I'd say the QIOChannel being referenced via multiple QEMUFiles throws a
curve ball to the yank design.

> I had the idea back then to create child class of the IOCs, e.g.
> YankableQIOChannelSocket and YankableQIOChannelTLS. It's not
> perfect, but then the lifetime of the yank functions is directly
> coupled with the iochannel. Then the IOCs can be used just as usual in
> the rest of the migration code.

The yank really wants to be tied to the channel. We should do that.
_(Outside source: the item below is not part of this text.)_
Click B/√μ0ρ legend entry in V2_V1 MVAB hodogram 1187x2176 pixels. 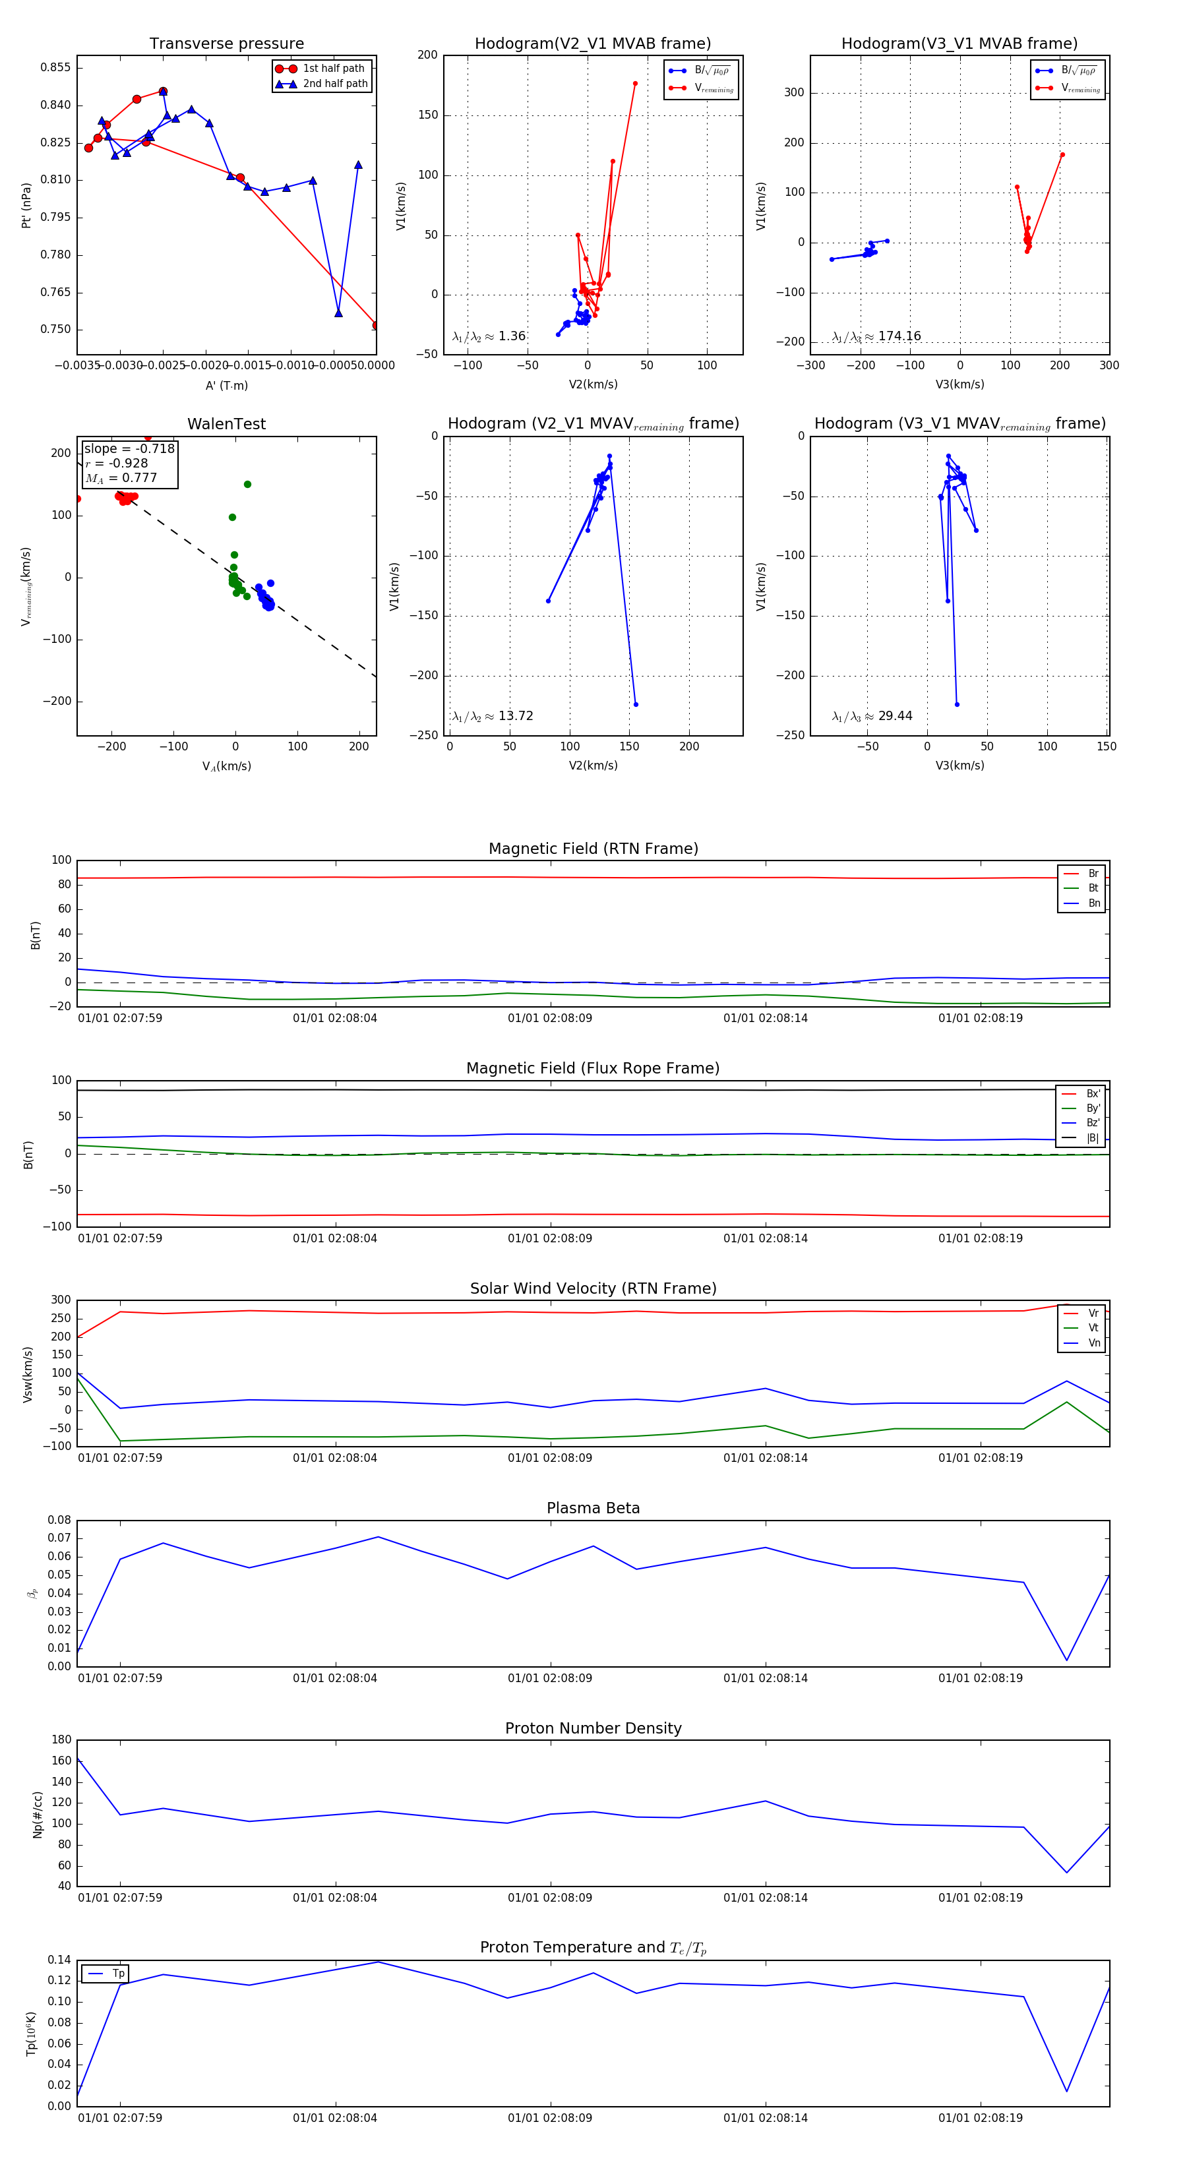coord(700,71)
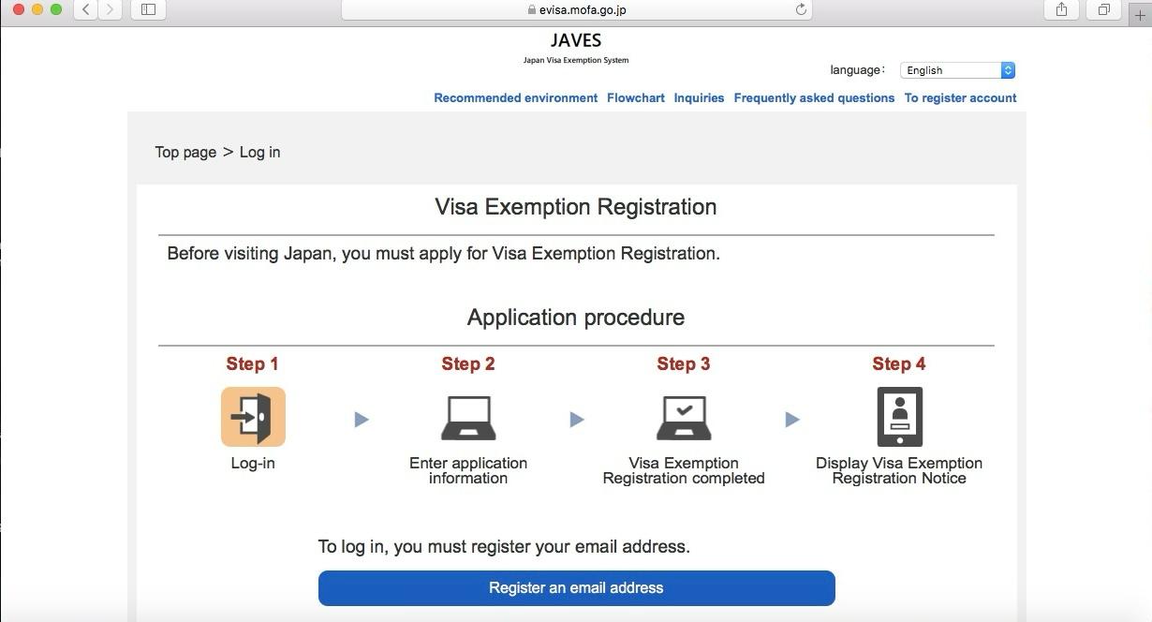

I'm just thinking whether a feature bit + setter would be simpler to
implement. It wouldn't require changing any of the object creation code,
just add a qio_channel_enable_yank() at the start of migration and let
the channel take care of the rest.

> Another problem area was to be that there was no clear point in
> migration code where all channels are closed to unregister the yank
> instance itself. That seems to be solved now?

I'm inclined to add reference counting all over instead of trying to
squint at the code and figure out where these cleanups should
go. Specially since we have these pause/recovery scenarios.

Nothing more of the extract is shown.